Pour qu’à un âge aussi tendre, à une époque de la vie où l’on est si léger, si insouciant, où les impressions sont si mobiles, on en arrive à un dénouement aussi tragique, il faut vraiment que les motifs de désespoir soient bien horribles.

N’est-il pas bien naïf, du reste, de s’imaginer que la paternité a la vertu inévitable de transformer complètement un individu, de faire disparaître ses défauts, ses passions, ses vices ? L’ivrognerie, la paresse, le jeu, le goût du plaisir, la prodigalité, la débauche sont autant de destructeurs de l’instinct paternel. Et, à défaut de ces infirmités morales, la misère suffirait à elle seule. Elle est le plus actif dissolvant des rapports de la famille. Les privations continues dégénèrent en souffrances aiguës, elles irritent et rendent injustes.

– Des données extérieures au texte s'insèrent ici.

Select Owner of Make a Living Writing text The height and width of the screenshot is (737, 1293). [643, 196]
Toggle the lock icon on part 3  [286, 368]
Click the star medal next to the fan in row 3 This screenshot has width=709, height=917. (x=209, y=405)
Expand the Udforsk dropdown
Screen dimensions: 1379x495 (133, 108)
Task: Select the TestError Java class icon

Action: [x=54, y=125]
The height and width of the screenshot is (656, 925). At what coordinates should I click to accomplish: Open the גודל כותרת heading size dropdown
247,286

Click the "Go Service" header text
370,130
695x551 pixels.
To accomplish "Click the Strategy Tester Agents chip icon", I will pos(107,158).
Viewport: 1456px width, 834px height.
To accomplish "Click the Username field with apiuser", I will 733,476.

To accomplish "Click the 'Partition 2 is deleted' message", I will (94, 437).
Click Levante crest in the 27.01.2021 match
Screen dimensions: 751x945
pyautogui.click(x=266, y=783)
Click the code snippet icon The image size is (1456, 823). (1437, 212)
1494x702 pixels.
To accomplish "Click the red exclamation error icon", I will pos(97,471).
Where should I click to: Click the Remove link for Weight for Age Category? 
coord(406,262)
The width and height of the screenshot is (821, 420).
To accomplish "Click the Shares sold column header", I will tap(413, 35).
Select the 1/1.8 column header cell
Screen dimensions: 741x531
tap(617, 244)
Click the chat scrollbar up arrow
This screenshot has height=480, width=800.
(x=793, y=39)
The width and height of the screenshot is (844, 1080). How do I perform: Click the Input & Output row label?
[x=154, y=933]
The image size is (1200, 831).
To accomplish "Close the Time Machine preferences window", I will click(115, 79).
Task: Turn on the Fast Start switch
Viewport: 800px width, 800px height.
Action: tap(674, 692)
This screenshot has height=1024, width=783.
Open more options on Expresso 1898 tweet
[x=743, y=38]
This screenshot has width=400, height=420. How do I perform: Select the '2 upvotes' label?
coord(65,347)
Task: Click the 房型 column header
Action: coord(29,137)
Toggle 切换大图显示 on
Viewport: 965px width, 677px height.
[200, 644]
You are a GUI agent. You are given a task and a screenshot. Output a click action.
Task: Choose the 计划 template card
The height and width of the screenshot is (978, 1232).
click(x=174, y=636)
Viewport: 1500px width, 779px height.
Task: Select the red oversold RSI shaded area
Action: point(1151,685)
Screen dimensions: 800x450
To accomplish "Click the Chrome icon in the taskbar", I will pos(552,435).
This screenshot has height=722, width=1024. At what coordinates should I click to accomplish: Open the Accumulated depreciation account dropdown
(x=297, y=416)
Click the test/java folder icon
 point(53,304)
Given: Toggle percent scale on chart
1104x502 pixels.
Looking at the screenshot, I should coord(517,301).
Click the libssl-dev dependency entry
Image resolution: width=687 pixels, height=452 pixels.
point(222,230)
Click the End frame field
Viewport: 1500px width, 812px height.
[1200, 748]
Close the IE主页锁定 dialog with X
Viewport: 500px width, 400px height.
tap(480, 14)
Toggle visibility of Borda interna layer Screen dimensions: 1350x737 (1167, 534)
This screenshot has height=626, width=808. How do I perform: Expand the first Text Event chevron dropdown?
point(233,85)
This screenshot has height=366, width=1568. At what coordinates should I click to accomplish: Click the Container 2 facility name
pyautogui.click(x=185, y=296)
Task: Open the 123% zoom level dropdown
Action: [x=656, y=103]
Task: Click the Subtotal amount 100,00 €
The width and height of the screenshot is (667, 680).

Dans ces intérieurs délabrés, sordides, une naissance équivaut à une catastrophe. Cette fête de la vie, loin de donner lieu à des transports de joie, n’est accueillie qu’aveu des imprécations. On était misérable à trois, à quatre, que sera-ce à cinq, à six ! C’est la faim, c’est le froid, c’est le dénuement dans toute sa hideur.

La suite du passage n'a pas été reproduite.